Emergency Services workers often undertake physically and emotionally demanding tasks under conditions of high stress environments and inadequate sleep. Sleep provides the rest necessary for the immune system to fight disease. While we all know the benefits of 8 hours of quality sleep, this is not always an option for shift workers.
Why sleep is important?
Many important processes occur in the body and mind while we sleep. Sleep provides the rest necessary for the immune system to fight disease, and is the time when hormones are being produced to repair tissues and maintain the chemical balance in the body. Generally, a healthy adult needs an average of 8 hours sleep a night. You know you are sleeping well when you wake up alert and refreshed.
During sleep the mind processes information, positive emotional content, thoughts and memories from the day. Brain activity increases and decreases during different sleep stages. Sufficient, quality sleep can have a beneficial impact on mood, behaviour and energy levels, improved concentration, thought processing and coping strategies. It’s easy to see why sleep is very important for good physical and mental health.

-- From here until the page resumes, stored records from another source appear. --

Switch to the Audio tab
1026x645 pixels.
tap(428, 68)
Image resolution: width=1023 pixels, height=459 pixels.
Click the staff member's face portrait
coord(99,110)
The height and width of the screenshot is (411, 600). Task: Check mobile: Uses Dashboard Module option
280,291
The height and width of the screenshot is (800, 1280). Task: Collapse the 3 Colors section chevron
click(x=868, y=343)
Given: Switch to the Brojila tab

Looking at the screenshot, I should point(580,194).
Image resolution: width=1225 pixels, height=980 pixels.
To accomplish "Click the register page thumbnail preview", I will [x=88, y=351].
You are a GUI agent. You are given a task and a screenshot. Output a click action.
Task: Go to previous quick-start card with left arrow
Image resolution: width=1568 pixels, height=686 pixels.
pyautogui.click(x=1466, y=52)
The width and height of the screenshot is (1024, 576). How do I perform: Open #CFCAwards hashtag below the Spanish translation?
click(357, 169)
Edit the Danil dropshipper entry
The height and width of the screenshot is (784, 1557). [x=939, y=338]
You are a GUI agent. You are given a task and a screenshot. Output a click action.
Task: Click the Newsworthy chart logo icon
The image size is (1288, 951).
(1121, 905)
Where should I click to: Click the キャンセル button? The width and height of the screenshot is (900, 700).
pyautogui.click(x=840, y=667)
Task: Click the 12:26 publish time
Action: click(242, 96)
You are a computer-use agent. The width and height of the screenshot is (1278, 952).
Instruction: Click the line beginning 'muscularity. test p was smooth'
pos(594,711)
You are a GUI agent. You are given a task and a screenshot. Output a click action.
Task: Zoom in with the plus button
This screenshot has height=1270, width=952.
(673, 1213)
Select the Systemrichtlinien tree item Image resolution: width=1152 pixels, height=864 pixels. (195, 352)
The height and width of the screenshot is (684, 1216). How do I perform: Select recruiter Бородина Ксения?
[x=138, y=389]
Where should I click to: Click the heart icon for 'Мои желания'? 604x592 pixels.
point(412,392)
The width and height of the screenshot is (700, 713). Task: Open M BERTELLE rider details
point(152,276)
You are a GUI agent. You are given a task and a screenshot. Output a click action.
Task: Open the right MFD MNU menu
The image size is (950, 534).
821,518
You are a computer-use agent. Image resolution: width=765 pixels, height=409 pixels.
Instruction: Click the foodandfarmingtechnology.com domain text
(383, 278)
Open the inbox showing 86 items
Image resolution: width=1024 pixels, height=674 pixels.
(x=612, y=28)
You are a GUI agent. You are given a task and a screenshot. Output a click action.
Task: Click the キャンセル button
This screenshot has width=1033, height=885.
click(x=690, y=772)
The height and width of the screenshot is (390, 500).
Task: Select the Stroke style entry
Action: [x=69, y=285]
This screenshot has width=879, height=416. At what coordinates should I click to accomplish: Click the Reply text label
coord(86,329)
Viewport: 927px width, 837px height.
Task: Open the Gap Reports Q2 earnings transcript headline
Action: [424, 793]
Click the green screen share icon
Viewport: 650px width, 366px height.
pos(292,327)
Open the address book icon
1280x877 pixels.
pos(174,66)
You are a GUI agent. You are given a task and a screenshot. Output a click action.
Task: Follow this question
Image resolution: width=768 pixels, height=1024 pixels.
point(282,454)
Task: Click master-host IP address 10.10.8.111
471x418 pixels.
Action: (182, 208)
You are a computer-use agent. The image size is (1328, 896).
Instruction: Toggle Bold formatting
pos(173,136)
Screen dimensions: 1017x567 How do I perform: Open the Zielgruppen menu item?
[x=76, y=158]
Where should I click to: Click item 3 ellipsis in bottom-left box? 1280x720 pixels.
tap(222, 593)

Shift work can directly and indirectly disrupt your sleep patterns and circadian rhythm. This in turn can disrupt your ability to manage emotions, stress, and general life challenges such as difficulties with work, study and/or relationships. Steps to improve quality sleep can form part of an individual’s preventive mental health and wellbeing plan.
Sleep and shiftwork
Working late or irregular shifts can affect the quality of your sleep.
We all have a 24-hour body clock that sets the rhythm of our sleep-wake cycle. Humans have been programmed to be awake during the day and asleep during the night.
This programming is cued by exposure to light and dark and is called the circadian rhythm. Over the 24-hour cycle, heart rate, blood pressure and body temperature rise over the day in preparation for activity and fall overnight, helping us slow down and to feel sleepy. Digestion also slows down overnight. With the break from regular circadian rhythms, it’s no surprise that shift workers commonly experience digestive issues and problems with fatigue and concentration.
Keep in mind different people need slightly different amounts of sleep.
Creating a routine for sleep
If your irregular work pattern is taking a toll on your overall wellbeing, here's some tips for creating a sleep schedule for getting optimal, restorative sleep when you can.
What is good sleep?
The amount of sleep needed is different for each person according to their age and life stage. Younger people often need more sleep, while the ability to sleep for 6-8 hours at one time may reduce as people get older. Generally, a healthy adult needs an average of 8 hours sleep a night. You know you are sleeping well when you wake up alert and refreshed.
Do I have a sleep problem?
A sleeping problem is generally described as not getting enough sleep or having poor quality sleep. You may have trouble falling asleep, wake frequently throughout the night or wake up very early in the morning. As well as insomnia, some people also experience medical problems including sleep apnoea, restless leg syndrome, disturbed dreams and nightmares. If you experience sleep problems for a month or more, you should consult your GP.
When you miss out on good sleep, you may experience the following issues:
- apathy and loss of energy
- problems with concentration and impaired judgement
- an inability to deal with stress
- risk of physical health issues e.g. heart disease, blood pressure, and diabetes
- mood problems and irritability
- an inability to perform complex tasks in terms of speed and accuracy
- potential illness and workplace accidents
What causes sleep problems?
Environmental factors including noise, light or temperature can interrupt your sleep. Psycho-physiological issues such as stress, shift work disrupting the natural body clock, health problems or mental health concerns can all affect sleep.
Poor nutrition and dehydration will also contribute to feelings of restlessness, problems falling asleep and/or staying asleep, while also contributing to feelings of fatigue and lethargy.
It’s helpful to start by understanding your sleep patterns. Keeping a sleep diary for one to two weeks is a simple and effective way to pinpoint what things are helping or hindering your ability to have a restful and restorative sleep.
Tips for better sleep
When you get enough sleep - quality, restorative sleep - research tells us it's much easier to manage emotions, have more patience, concentration, energy levels and the capacity to better deal with the stressors associated with the emergency services work environment. Therefore, it is essential for shift workers and employees working irregular hours to use resources offered and put strategies in place for healthy sleep habits.